Nacido como John Michael Osbourne el 3 de diciembre de 1948 en Marston Green, Warwickshire, Inglaterra, Ozzy tuvo unos comienzos lejos de los reflectores. Criado en una modesta vivienda pública en la dura realidad del Reino Unido de posguerra, enfrentó dislexia y una adolescencia marcada por la rebeldía, que incluso lo llevó a prisión por robo.
Fue en los bares llenos de humo y garajes de Birmingham donde el destino cambió su rumbo. En 1968, cofundó Black Sabbath junto a Tony Iommi, Geezer Butler y Bill Ward. Su álbum debut de 1970 revolucionó la música con canciones oscuras y pesadas como “Black Sabbath” e “Iron Man”, consideradas el nacimiento oficial del heavy metal. Inspirados en películas de terror, el trauma de la guerra y los demonios personales de Ozzy, dejaron una huella imborrable.
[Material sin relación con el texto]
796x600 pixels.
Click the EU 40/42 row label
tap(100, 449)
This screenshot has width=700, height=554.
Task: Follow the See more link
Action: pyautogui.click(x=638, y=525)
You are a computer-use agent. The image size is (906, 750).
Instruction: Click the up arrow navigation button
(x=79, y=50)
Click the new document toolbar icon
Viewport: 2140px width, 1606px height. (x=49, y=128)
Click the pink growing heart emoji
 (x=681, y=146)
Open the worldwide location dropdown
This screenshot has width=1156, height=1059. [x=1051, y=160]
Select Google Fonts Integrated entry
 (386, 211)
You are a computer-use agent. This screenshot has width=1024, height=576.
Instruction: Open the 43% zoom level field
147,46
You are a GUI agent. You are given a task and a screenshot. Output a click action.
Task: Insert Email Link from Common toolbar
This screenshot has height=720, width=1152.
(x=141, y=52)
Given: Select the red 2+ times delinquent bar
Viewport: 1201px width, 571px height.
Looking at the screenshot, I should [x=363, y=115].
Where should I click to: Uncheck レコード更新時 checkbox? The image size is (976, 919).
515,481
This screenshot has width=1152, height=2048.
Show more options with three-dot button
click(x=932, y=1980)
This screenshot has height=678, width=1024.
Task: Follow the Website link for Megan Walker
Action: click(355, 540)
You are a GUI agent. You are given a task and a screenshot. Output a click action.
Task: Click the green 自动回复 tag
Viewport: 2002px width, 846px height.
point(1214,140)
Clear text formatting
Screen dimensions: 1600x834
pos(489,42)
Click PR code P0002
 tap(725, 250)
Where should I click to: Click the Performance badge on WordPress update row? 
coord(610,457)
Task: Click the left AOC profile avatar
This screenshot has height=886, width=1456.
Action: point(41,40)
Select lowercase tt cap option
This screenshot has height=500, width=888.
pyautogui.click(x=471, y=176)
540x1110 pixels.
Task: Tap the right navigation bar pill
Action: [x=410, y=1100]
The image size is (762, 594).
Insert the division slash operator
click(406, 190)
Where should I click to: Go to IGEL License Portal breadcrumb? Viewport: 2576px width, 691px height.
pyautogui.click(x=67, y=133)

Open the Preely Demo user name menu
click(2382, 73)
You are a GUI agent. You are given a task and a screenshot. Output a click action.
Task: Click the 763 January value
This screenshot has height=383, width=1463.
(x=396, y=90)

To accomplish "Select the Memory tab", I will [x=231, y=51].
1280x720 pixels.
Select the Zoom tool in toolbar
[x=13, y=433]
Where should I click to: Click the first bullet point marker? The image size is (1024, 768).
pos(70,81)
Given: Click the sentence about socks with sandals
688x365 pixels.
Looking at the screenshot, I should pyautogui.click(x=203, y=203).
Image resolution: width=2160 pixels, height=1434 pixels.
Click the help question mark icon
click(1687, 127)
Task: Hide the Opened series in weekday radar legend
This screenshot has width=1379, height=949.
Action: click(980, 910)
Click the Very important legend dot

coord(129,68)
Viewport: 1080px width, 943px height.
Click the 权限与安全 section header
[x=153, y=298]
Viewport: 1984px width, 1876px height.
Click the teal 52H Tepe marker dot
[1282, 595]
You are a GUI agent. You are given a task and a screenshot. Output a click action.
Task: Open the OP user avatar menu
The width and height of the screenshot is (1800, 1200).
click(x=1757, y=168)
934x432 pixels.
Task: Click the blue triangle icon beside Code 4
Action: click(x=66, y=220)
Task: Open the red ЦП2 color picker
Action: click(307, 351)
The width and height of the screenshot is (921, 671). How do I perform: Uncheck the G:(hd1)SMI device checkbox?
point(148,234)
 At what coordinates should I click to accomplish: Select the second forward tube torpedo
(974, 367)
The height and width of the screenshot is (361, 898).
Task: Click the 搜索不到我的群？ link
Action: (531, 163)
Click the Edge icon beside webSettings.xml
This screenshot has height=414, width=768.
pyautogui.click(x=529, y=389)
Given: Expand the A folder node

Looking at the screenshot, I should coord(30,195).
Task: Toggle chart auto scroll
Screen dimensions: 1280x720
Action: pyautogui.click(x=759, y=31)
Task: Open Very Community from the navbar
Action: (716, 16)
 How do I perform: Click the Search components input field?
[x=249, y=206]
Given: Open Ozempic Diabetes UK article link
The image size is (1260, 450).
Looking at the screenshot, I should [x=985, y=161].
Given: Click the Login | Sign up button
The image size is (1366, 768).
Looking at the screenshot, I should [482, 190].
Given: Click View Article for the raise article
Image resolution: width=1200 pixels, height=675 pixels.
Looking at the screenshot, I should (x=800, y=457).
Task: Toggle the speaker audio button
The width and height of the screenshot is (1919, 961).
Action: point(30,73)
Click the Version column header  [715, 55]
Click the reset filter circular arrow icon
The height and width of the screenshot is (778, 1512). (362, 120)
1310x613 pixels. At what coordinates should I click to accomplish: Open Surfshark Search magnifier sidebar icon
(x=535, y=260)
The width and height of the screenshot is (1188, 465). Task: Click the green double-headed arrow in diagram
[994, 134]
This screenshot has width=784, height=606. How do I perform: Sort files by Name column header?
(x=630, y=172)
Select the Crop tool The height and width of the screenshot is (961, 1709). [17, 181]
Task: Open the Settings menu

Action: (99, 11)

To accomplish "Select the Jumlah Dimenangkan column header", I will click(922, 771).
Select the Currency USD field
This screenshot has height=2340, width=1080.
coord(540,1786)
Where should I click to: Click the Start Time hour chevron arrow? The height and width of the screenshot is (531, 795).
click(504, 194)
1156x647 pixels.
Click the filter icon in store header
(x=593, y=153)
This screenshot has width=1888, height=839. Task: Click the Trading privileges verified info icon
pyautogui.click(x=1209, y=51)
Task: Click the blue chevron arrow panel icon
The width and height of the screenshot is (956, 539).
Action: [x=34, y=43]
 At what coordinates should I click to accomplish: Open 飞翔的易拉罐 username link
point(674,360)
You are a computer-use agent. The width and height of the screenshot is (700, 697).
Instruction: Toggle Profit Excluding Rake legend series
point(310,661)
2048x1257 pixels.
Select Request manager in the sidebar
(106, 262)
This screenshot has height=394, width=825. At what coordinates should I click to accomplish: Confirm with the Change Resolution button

El ascenso fue meteórico… y también lo fue la autodestrucción. Las locuras de Ozzy en el escenario —como morder la cabeza de un murciélago creyendo que era de goma o esnifar hormigas con Mötley Crüe— alimentaron su leyenda como el “niño salvaje” del rock. Fue despedido de Black Sabbath en 1979 debido a sus adicciones, pero renació como solista con discos icónicos como Blizzard of Ozz (1980), que incluyó éxitos como “Crazy Train” y “Mr. Crowley”. Su colaboración con el prodigioso guitarrista Randy Rhoads —quien falleció trágicamente en 1982— marcó una época inolvidable.
Ozzy vendió más de 100 millones de discos y fue incluido en el Salón de la Fama del Rock and Roll.
Hoy deja atrás a Sharon, su esposa y representante por más de 40 años, a sus hijos y a millones de fanáticos. Mientras el mundo enciende velas y suena “No More Tears” a todo volumen, una cosa es segura: el Príncipe de las Tinieblas podrá haberse ido, pero su sombra es eterna en los pasillos de la historia del rock.